**Task 1**
In the Manhattan Casino article, why did the organizational structure of the Callaloo Group change? Answer in one to three sentences.
**Task 2**
Update everything in the Manhattan Casino article from "Joe Zeoli, city" down to "property in 2002.", replacing "city development administrator" with "development administrator".

**Passage**
Connect with us

Thrive

Following default notice, council discusses Manhattan Casino’s future

Mark Parker

Published

on

The future of the historic Manhattan Casino is once again in jeopardy after the city sent its operational group a default notice in December. Photo by Mark Parker.

With the operating lease between the city and the Callaloo Operations Group approaching its five-year termination date, St. Petersburg City Council heard an update on the historic, culturally significant and often embattled Manhattan Casino and discussed paths moving forward after issuing a notice of default to its operators in December.

Joe Zeoli, city development administrator, led the presentation on the Manhattan Casino during Thursday’s council meeting. Built in 1925 as the Jordan Casino, Zeoli highlighted a brief history of the historic building in the heart of the Deuces along 22nd Street South, culminating with the city buying the property in 2002.

RELATED STORY: VINTAGE ST. PETE: The Manhattan Casino

In 2017, the city awarded Callaloo a five-year lease, through November, 2022. The agreement called for a restaurant, lounge and commercial space on the first floor with an elegant event venue on the second level. Former Buccaneers star Vincent Jackson was an integral part of the original Callaloo Group, and his death in February 2021 resulted in changes to the organizational structure.

“Obviously, there’s been some obstacles and challenges for the Urban Collective as they stepped into the driver’s seat on this project,” said Zeoli. “Other than a payment made for its late fees in February, there has been no rent payments received from the Callaloo Group from October 2021 forward.”

**Given material**
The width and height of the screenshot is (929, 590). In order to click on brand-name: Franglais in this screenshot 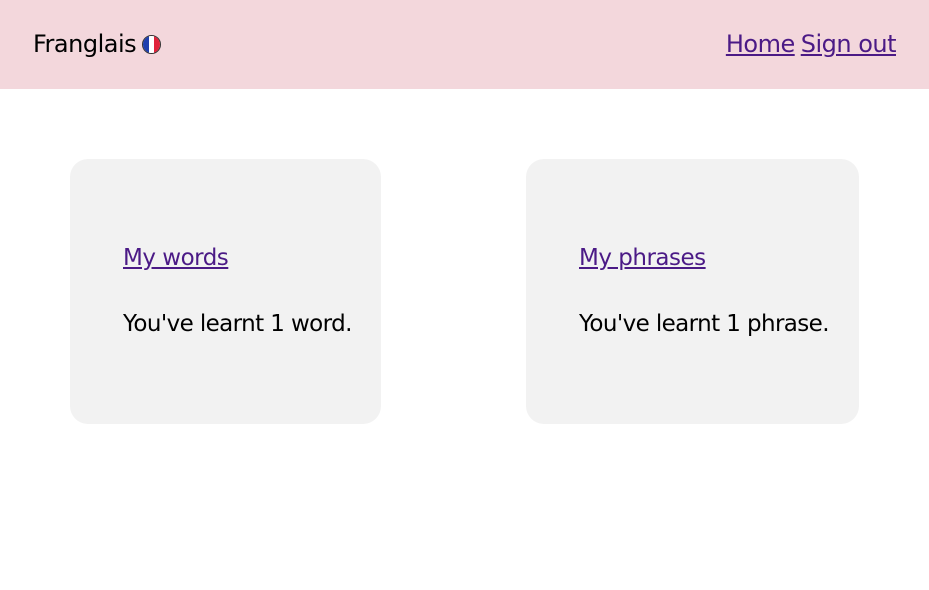, I will do `click(85, 44)`.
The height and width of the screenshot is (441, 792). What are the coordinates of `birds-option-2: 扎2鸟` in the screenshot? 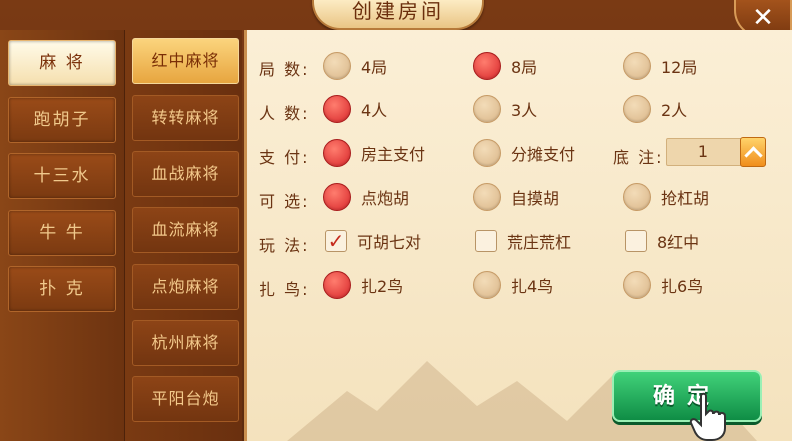 It's located at (363, 285).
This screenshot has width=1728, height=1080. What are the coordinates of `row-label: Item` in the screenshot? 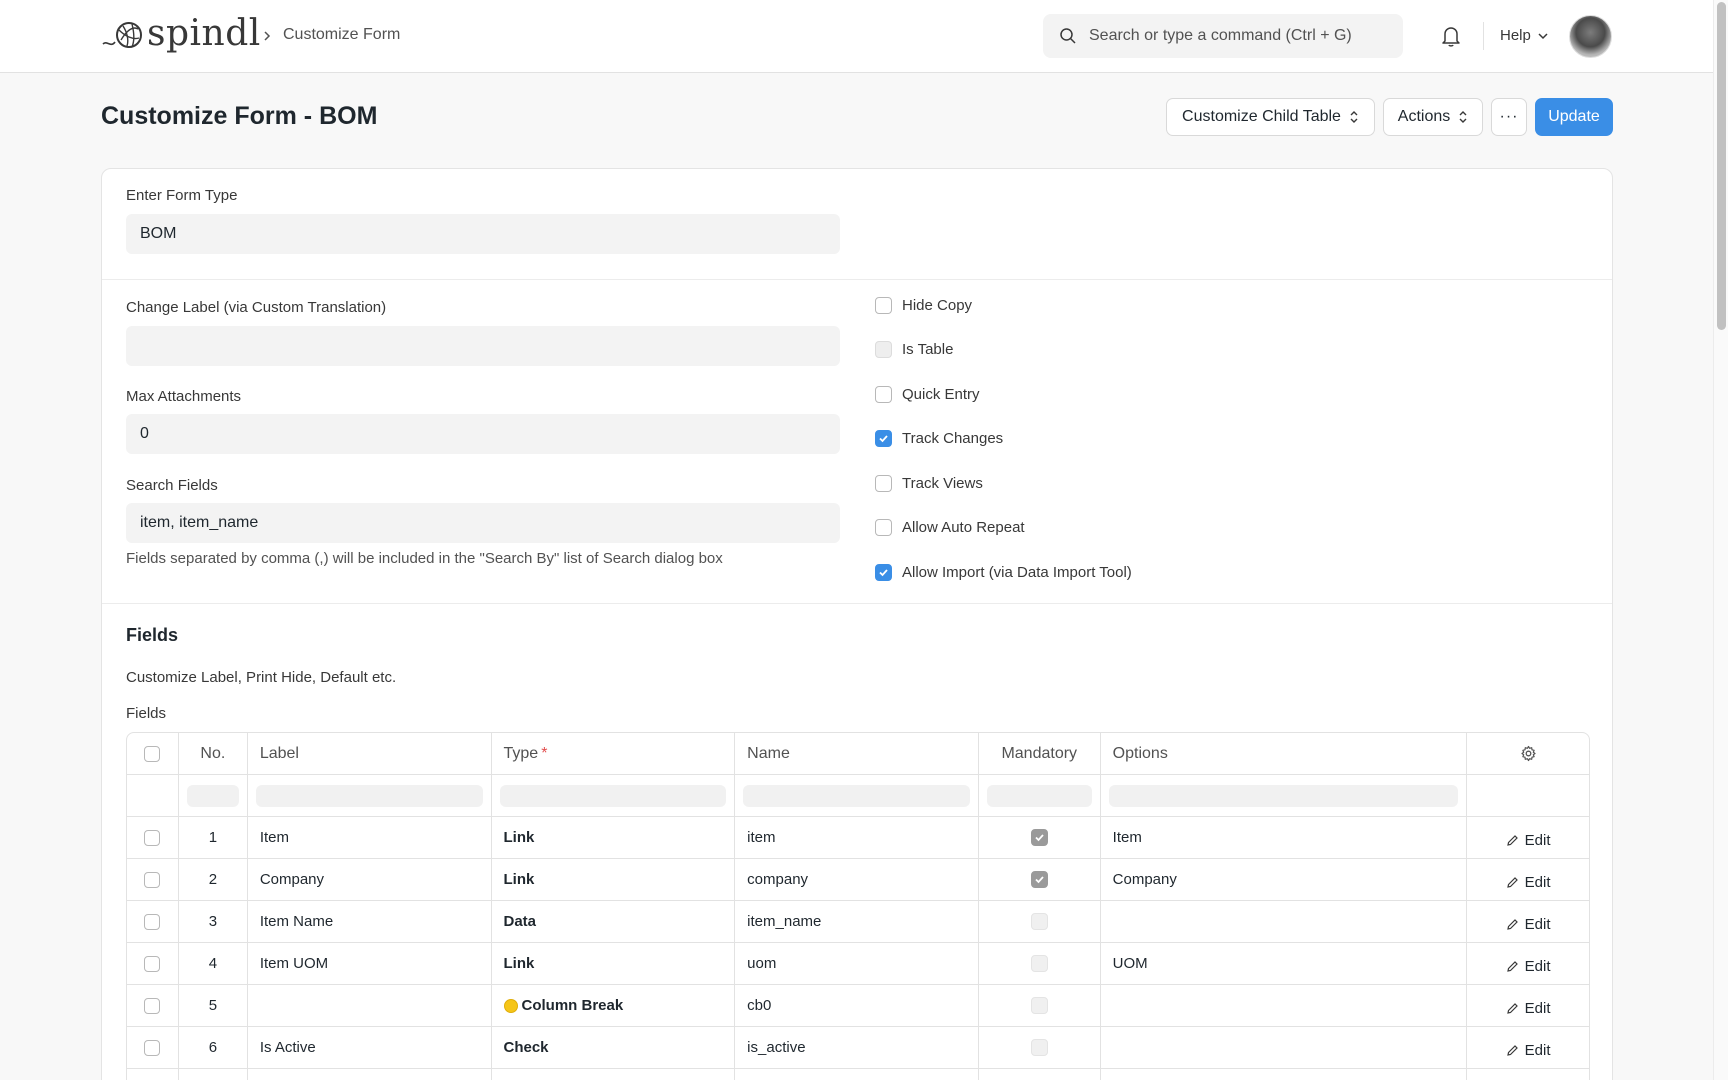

**Response 1**
Former Buccaneers star Vincent Jackson was an integral part of the original Callaloo Group. His death in February 2021 led to changes in its organizational structure.

**Response 2**
Joe Zeoli, development administrator, led the presentation on the Manhattan Casino during Thursday’s council meeting. Built in 1925 as the Jordan Casino, Zeoli highlighted a brief history of the historic building in the heart of the Deuces along 22nd Street South, culminating with the city buying the property in 2002.